Toxemia is a pregnancy complication, that is caused by high blood pressure. It is a grave condition that can lead to dire complications during the gestational period or during the delivery process. Treating toxemia as soon as possible, is the only way to keep the mother and child safe.
The term ‘toxemia’ refers to pregnancy-induced hypertension. It is a condition affecting 7-10% of pregnant women. Also known as preeclampsia, this condition mostly develops after 20 weeks of gestation. As of today, scientists have not yet been able to zero in on the causative factor, so the exact cause is still unknown. As the placenta develops during a pregnancy, toxemia is seen to occur.
Mostly women in their first pregnancies are seen to develop toxemia, especially those carrying multiple babies. Teenage mothers and women older than 40 are also known to be at greater risks of developing toxemia during pregnancy. However, these are just the probable causes, not the definite ones.
Symptoms of Toxemia During Pregnancy
The symptoms of this condition can be of two kinds:
Mild Toxemia Symptoms
- Elevated blood pressure (exceeding 140/90)
- Protein in the urine
- Weight gain
- Hyper-reflexia (extremely fast reflex responses)
- Swelling of the hands, feet and face due to fluid retention
Severe Toxemia Symptoms
- Excessive and persistent acid reflux
- Vomiting blood
- Blood in urine
- Blurred or double vision
- Sudden blindness
- Decreased urine output
- Gastric pain
- Severe pain in upper abdominal area
- Mental disorientation
- Low amniotic fluid levels
- Intra-uterine growth restriction
Toxemia left untreated can conduce to kidney and liver damage. Toxemia is a potentially fatal disease as it can be detrimental to both mother and child. Consequences of toxemia are rupture of placenta, preterm delivery, fetal growth restrictions, maternal renal failure, pulmonary edema, maternal stroke, precipitous delivery, decreased uteroplacental perfusion, increased perinatal mortality or maternal convulsions. It can also result in grave situations like coma and even death. Read more on high blood pressure during pregnancy.
How is it Diagnosed?
Toxemia has the potential of being a fatal disease and can affect the fetus. Thus, it is important to detect toxemia condition as soon as possible and treat it. Early detection and appropriate treatment will reduce risks and complications during delivery of the baby. Regularly visiting the gynecologist will enable you to detect it as soon as possible. To confirm toxemia condition, your doctor may get you to take a urine test, by which the level of protein in the urine can be detected. Presence of more than 300 mg of protein in 24 hours is considered to be proteinuria, thereby indicating toxemia.
How is Toxemia Treated?
If you have been diagnosed with toxemia, your doctor will ask you to take complete best rest. Lying on one’s left side keeps the baby and other pressure off one’s vena cava. This in turn reduces swelling and blood pressure. The doctor may ask you to get hospitalized, to carefully monitor your blood pressure and amniotic fluid levels. To lower the blood pressure levels, the doctor may prescribe intake of mild hypertensive medicines to reduce risks during delivery.

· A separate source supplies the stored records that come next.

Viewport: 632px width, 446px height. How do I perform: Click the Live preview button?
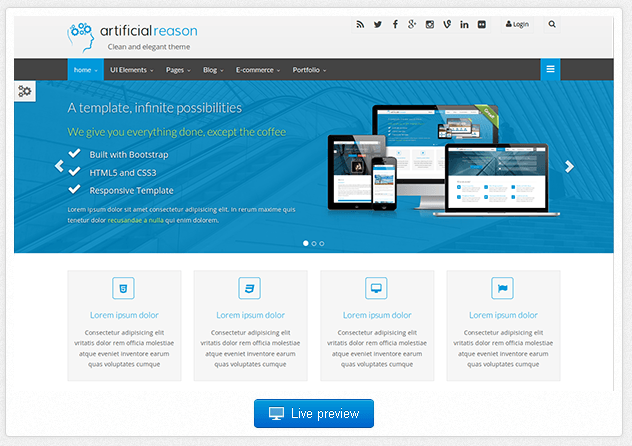[x=314, y=413]
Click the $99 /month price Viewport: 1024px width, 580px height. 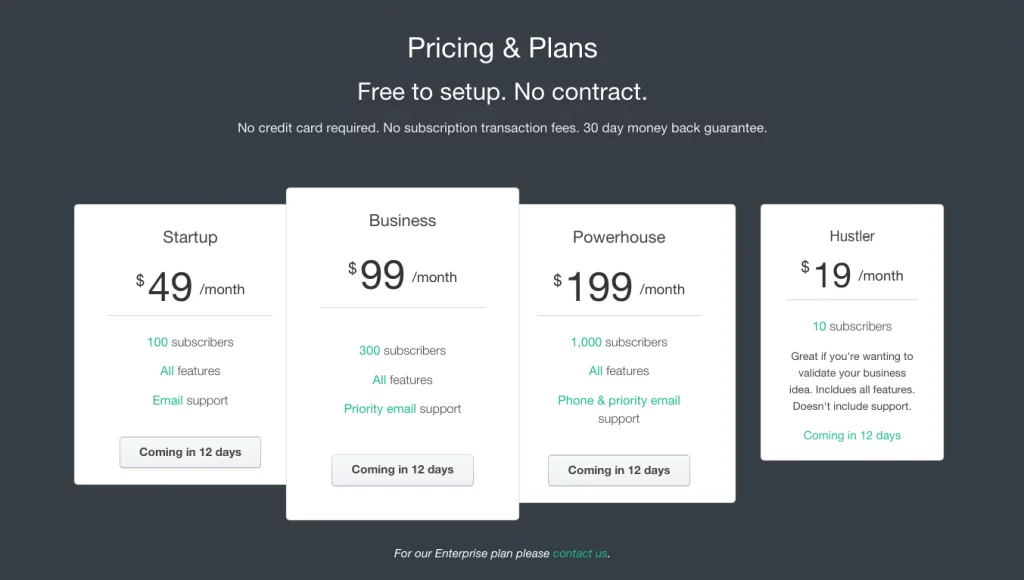point(402,275)
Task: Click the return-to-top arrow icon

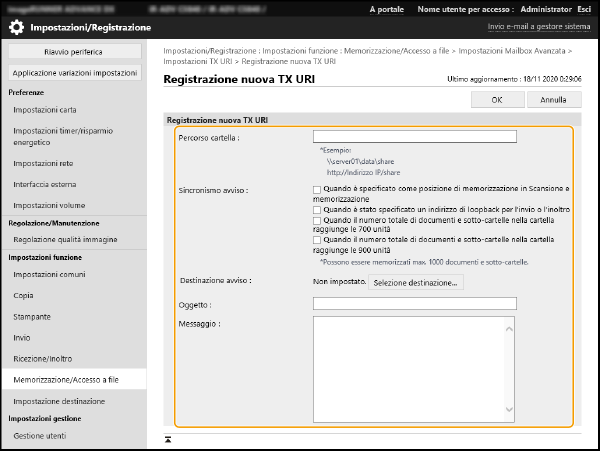Action: 169,439
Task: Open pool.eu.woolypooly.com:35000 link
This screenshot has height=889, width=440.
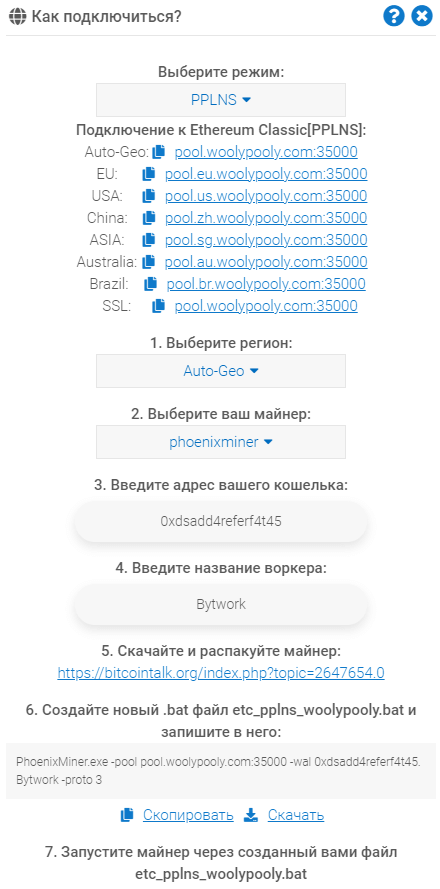Action: pyautogui.click(x=266, y=174)
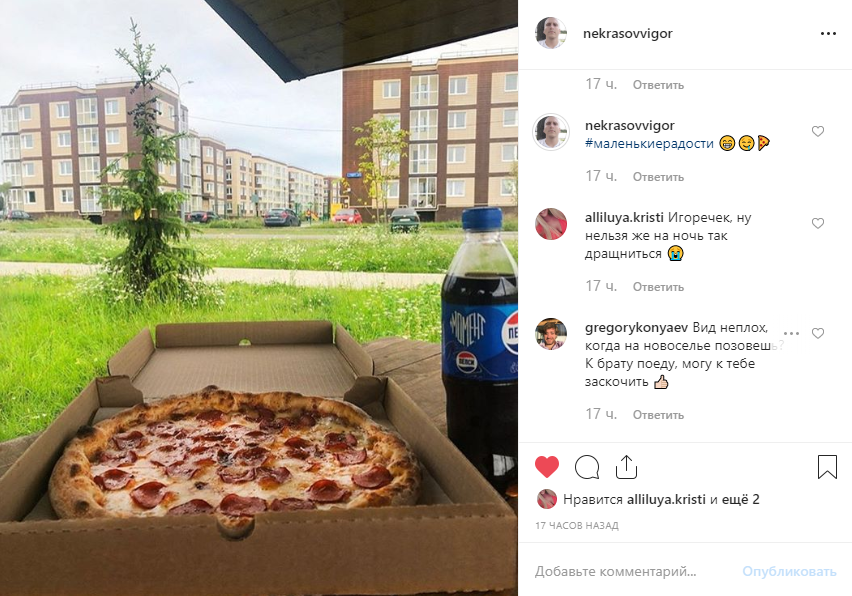
Task: Unlike the post via red heart icon
Action: point(547,467)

Steroids are injected into the mother for lung maturity of the fetus. This is a very important step because in case of preterm delivery, the lungs will be mature enough to function and help the child to survive. In case, the blood pressure goes on rising and all efforts to reduce it go in vain, the only option is to induce labor. This has to be done, or else the life of the mother can be threatened.

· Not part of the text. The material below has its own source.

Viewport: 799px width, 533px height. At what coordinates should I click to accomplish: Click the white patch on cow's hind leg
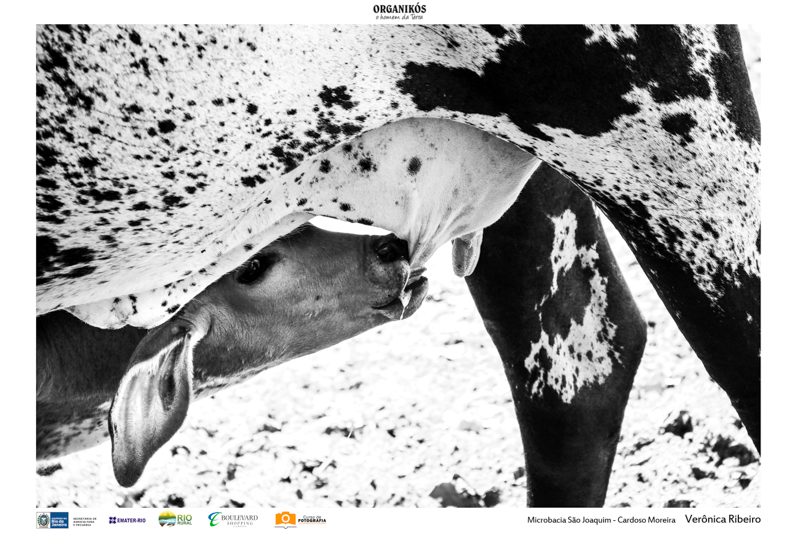coord(570,300)
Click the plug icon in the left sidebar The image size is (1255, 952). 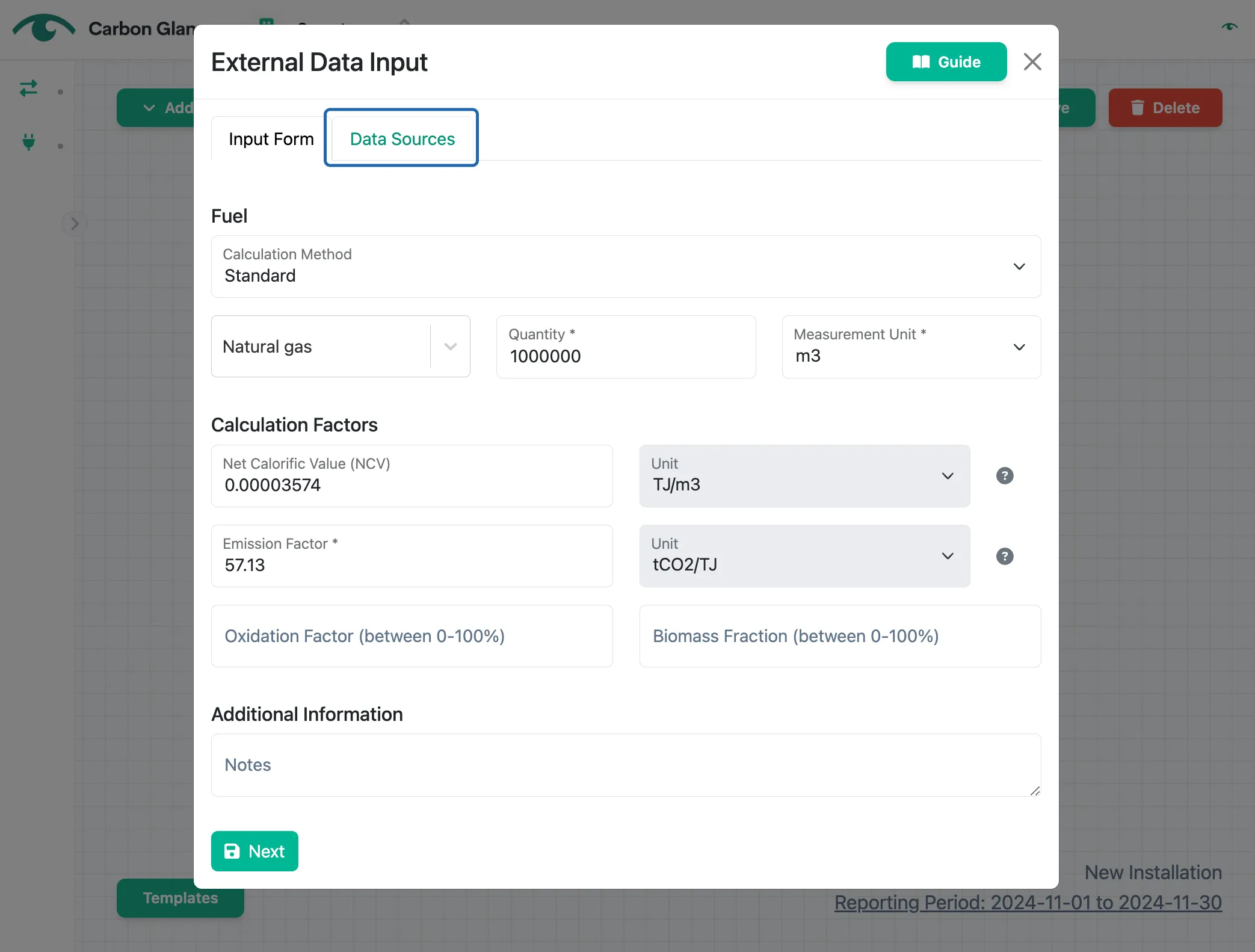28,142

Since, we do not know what exactly causes toxemia, very little can be done to prevent occurrence of it. Start a pregnancy with good health, good diet and good shape. Keep going for regular checkups and make sure your blood pressure is being monitored on a regular basis. If possible purchase your own blood pressure-measuring apparatus, so that you can check it at home as well. Careful monitoring is the only way to reduce the damage caused by toxemia during pregnancy. Take care!